§ ASSIGNMENT:
Search the material for the string "computer" and reply with how many lines contain it, nothing else.

§ RECORDS FOR THE TASK:
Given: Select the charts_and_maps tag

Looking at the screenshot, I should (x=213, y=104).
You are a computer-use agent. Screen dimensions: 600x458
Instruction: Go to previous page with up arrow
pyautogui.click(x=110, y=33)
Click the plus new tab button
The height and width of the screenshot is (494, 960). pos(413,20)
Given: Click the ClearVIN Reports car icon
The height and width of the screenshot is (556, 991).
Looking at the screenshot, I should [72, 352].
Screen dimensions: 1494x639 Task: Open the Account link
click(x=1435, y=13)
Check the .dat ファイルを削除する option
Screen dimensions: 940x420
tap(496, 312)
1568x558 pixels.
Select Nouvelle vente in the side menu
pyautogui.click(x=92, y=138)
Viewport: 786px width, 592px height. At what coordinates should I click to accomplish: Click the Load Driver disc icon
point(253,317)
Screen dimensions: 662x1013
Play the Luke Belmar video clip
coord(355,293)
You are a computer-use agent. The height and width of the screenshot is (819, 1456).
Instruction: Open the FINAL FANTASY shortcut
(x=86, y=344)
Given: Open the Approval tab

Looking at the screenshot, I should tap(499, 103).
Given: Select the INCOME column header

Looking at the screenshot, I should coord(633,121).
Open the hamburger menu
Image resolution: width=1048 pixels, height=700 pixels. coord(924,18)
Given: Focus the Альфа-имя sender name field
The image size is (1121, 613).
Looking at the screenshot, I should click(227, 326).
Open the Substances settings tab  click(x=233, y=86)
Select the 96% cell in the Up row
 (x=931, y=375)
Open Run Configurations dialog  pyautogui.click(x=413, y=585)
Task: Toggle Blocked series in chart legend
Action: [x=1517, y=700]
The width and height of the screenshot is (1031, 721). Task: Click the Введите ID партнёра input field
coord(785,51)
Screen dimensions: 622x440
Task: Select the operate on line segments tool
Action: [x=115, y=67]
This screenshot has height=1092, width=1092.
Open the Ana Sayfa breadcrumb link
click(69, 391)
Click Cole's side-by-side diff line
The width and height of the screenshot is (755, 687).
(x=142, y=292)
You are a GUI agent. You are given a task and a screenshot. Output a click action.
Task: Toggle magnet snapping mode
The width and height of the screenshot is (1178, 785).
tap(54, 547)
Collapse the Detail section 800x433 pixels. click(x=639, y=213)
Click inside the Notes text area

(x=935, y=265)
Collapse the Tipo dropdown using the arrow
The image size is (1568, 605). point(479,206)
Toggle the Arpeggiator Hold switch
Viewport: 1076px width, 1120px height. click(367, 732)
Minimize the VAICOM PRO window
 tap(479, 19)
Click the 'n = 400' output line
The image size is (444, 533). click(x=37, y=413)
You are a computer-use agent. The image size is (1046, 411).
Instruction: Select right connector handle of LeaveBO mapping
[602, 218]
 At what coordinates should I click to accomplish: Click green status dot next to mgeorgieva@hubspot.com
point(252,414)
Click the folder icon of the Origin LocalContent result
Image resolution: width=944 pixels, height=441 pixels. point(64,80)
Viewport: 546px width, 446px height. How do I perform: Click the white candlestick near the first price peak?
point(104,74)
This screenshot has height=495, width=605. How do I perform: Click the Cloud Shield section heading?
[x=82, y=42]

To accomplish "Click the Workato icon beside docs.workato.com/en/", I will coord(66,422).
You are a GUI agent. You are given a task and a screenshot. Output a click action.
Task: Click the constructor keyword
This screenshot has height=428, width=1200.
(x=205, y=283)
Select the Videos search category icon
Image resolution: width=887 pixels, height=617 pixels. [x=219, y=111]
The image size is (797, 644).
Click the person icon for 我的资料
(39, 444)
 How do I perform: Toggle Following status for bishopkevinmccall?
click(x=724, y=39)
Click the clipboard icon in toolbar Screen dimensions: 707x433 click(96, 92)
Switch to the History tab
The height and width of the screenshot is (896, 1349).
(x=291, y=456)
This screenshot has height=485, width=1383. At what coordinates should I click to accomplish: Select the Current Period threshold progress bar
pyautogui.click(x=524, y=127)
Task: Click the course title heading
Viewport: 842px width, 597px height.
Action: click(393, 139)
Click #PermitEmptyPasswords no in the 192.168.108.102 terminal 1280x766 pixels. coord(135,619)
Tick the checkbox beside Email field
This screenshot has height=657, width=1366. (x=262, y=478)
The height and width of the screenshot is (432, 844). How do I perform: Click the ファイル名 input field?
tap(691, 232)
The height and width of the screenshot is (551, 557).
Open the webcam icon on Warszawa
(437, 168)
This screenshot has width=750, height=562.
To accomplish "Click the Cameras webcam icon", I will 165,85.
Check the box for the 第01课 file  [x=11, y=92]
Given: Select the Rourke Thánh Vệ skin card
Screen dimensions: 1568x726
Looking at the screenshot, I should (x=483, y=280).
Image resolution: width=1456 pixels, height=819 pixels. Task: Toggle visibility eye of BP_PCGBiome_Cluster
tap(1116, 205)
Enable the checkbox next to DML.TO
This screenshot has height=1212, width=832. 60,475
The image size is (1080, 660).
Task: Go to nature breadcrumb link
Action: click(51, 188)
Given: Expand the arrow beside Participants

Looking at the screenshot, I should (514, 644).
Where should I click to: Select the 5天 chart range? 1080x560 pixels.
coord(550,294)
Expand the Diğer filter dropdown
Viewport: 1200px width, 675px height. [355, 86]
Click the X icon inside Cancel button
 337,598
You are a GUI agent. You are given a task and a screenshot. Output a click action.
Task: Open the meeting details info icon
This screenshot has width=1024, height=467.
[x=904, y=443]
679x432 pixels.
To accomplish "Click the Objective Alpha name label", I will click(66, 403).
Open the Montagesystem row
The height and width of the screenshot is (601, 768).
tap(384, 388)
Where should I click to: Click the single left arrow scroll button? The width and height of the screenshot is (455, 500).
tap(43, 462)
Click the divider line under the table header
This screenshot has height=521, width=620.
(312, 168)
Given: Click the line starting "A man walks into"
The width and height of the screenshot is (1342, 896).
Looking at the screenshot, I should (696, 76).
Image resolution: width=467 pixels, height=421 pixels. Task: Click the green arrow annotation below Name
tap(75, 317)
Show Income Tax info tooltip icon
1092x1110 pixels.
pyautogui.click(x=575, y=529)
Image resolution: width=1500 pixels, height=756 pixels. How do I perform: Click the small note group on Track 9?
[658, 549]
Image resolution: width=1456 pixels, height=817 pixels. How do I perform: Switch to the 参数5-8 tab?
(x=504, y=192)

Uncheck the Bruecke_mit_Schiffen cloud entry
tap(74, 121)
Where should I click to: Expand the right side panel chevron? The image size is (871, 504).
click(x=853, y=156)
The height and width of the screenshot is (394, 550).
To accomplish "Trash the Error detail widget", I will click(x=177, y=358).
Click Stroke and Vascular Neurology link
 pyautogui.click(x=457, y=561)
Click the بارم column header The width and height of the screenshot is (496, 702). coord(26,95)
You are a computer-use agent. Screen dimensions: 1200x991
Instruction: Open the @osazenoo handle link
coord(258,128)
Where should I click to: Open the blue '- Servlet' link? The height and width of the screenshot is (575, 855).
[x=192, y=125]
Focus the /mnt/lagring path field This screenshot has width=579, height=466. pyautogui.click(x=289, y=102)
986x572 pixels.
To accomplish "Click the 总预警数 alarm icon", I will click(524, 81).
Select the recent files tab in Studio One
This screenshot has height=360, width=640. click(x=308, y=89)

§ FINAL ANSWER:
4